I’ve learned to be a better teacher in the last ten years and I’m still learning. I wasn’t adept at talking about race or white privilege in my first few years in my predominantly white classroom in Maine. It’s a difficult conversation to have with white students whose lives are hard and, as a white, inexperienced teacher, easy to avoid. Sure, we read To Kill a Mockingbird, but, as a white person, it’s embarrassingly effortless to create distance — mental, geographical, historical — and say, “Things like that don’t happen here and now.” But, of course, they do.

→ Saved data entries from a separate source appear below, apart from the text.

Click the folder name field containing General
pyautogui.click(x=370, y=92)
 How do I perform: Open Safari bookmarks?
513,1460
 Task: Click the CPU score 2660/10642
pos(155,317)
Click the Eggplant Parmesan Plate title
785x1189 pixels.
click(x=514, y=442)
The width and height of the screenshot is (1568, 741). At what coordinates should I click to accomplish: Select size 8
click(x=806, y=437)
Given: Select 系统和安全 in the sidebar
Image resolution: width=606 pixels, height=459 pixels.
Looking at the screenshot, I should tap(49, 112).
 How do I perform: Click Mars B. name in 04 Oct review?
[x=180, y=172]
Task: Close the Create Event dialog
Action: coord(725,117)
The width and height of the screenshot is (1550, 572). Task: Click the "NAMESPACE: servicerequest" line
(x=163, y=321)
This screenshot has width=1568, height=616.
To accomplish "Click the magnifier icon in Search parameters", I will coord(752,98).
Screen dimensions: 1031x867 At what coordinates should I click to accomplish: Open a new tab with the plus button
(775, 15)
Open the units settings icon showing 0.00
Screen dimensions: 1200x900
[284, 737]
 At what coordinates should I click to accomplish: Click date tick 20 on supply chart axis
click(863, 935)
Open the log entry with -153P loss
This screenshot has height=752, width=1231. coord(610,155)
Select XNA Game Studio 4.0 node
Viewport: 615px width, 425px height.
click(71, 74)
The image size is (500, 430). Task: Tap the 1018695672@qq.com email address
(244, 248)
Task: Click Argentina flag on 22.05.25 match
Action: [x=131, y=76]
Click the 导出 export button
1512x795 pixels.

I now teach in a more diverse community and I’ve read a lot of books about race, racism and education. I now know how to explain that white privilege doesn’t mean your life can’t be hard if you’re white, it just means your life isn’t hard because you are white. And the thing about teenagers, the remarkable, beautiful, complicated, overwhelming thing about teenagers is that they are generous enough to understand unfairness when they see it. Out of the many problems they face each day at school and home, unfairness is often their One. Teenagers want to be treated fairly and they understand social justice when given the opportunity.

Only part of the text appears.